A Resource Advisory Council is set to decide Sept. 27 whether drivers will pay significantly more to enter Red Rock Canyon National Conservation Area, and the public is invited to provide input.

Under the proposed fee increase, the cost of entering Red Rock Canyon National Conservation Area in a four-wheeled vehicle would more than double for 2018, from $7 to $15. It would increase again in 2023, to $20.

The council is set to decide during a meeting planned for 10:30 a.m.-4:30 p.m. at Rainbow Library, 3150 N. Buffalo Drive. The public-comment portion begins at 3:45 p.m.

John Asselin, spokesman for the Bureau of Land Management’s Southern Nevada District, said the fee increase is needed as more people access the area, and that with more use comes more repairs.

“Last year, we had two and a half million people,” he said at a meeting Sept. 5 at Rainbow Library. “And the first time we went over one million was in 2012, so a huge jump. … The last time there was a price increase was in 2011, and that increase was not very much.”

View went to the Red Rock Canyon Visitor Center to gauge users’ reactions.

Jan Reimann was visiting from out of state.

“It would make it cost-prohibitive for some people if they took it up that high,” she said of the proposed fee increase, “especially if they have families.”

Tourist Lee Yeske said doubling the fee was asking too much but that “$10 was fair.”

“If I didn’t have the national parks pass, I wouldn’t like that,” motorcyclist Steve Vizzo said of the proposed increase, adding, “And national park fees, as well as state park fees, should be set.”

Asselin said the majority of Red Rock Canyon visitors arrive in cars and noted the fee was per vehicle, not per person. So, a car with six people costs the same as a driver-only vehicle.

“This was not something randomly (decided),” he said. “It’s been studied for quite a while: what we need to do to not only maintain the facilities we have now, but look to the future. “

The fees pay for a laundry list of needs for the 195,819-acre area: maintaining trails and road repairs, supporting educational programming for schoolchildren, signage, administrative costs and search-and-rescue efforts.

Chris Jones is the deputy chief of the Las Vegas Metropolitan Police Department’s Homeland Security Division. The amount of funding his team will receive once fees increase has yet to be determined.

“We don’t get any now,” he said. “As BLM and Metro work together cooperatively to provide services out at Red Rock, … we’re looking at how we supplement the efforts that Metro Search and Rescue has to put into that area.”

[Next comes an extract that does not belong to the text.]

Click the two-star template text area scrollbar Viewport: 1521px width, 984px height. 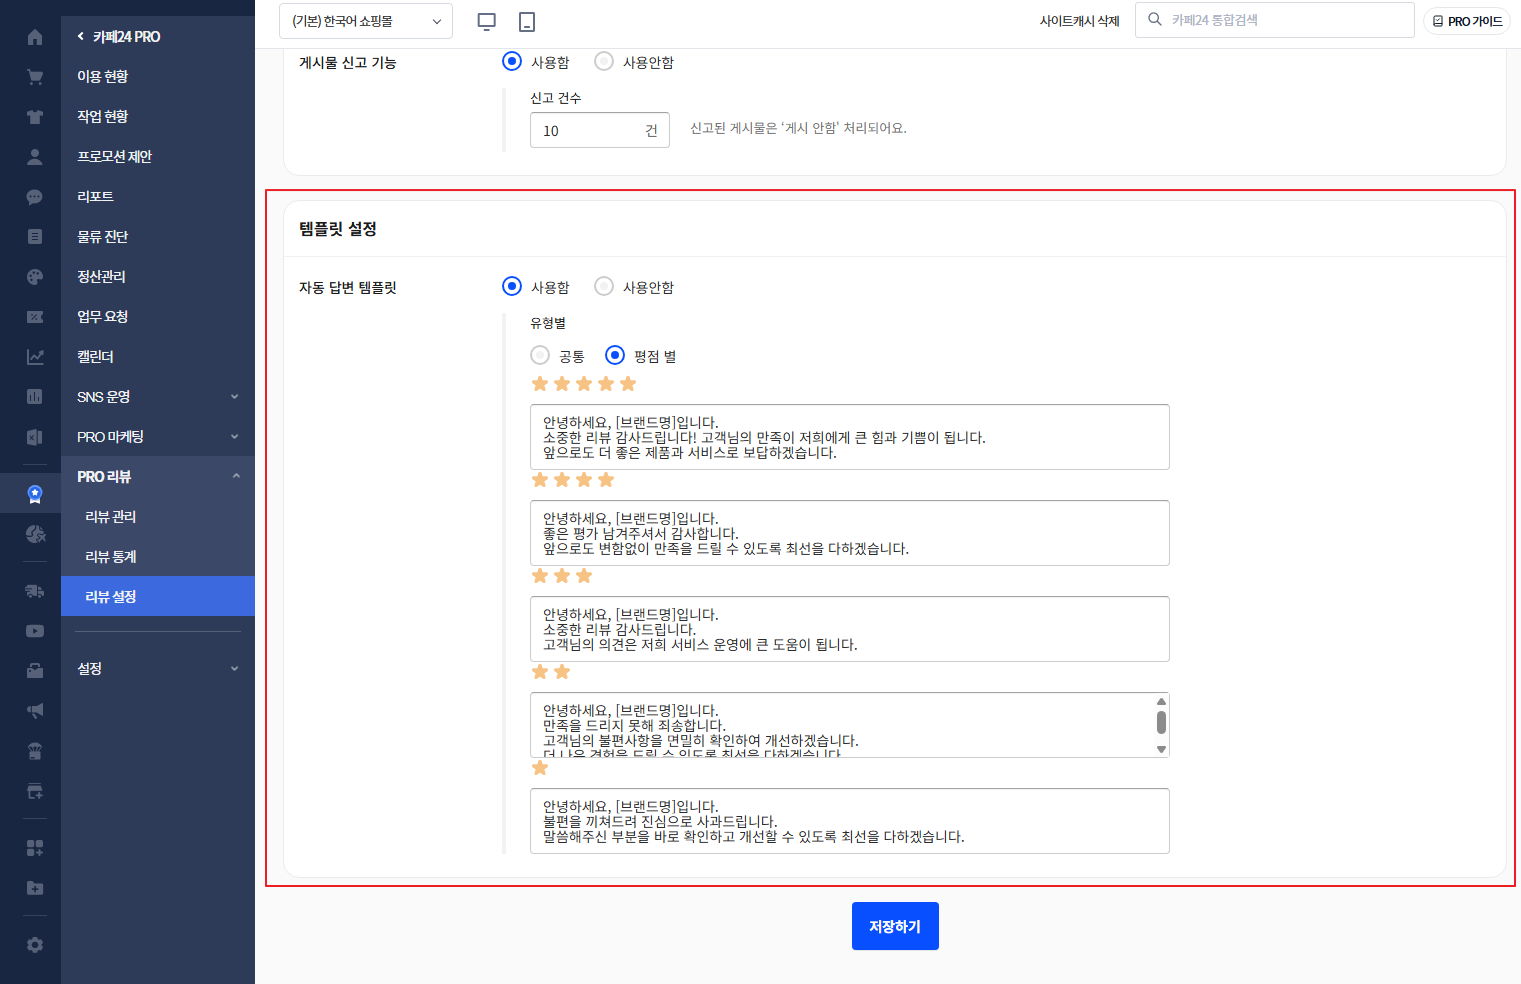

From 2012-16, there were 717 rescues in the conservation area. Of those, 450, or 63 percent, included the BLM.

Red Rock assistant field manager Brittany Brooks said numerous improvements have been made, such as road repaving and expanding parking by nearly 200 spaces. Two bridges were installed due to flooding concerns.

“While it was funded by a grant from the Federal Highway (Administration),” Brooks said, “the Red Rock Canyon is responsible for future upkeep and continued maintenance.”

Catrina Williams, field manager of the conservation area, said there are two ways to avoid paying any fee: Volunteer to work in Red Rock or get a qualifying family member an Every Kid in the Park pass. The latter initiative was proposed by President Barack Obama in 2015 and allowed all fourth-graders and their families to get a free pass, good for a year, to visit federal lands. Last year, 1,600 Every Kid passes were distributed in Clark County.

Actually, there’s a third way: federal fee-free days. The next ones are Nov. 11-12 in honor of Veterans Day.

The BLM also proposes charging a fee at the Red Spring picnic area near the northern entrance of Red Rock Canyon. Paying there would allow entry to Red Rock Canyon that day and vice versa.

Susan Sellman has been a resident near there for 23 years. She was concerned about people disturbing the land in a bid to to avoid paying the entry fee.

“It’s such a beautiful place, and I really want to see that it’s protected,” she said. “You see new trails all the time that aren’t real trails. It’s a concern of mine. I think it’s great to raise the fees. I mean, why not? So we can get more manpower, and we can build better trials and signage and all that but at the same time, if you (increase) the fee then there’s the concern that people will go somewhere else and (trample) those places.”

Visit BLM.gov.

Contact Jan Hogan at jhogan@reviewjournal.com or 702-387-2949.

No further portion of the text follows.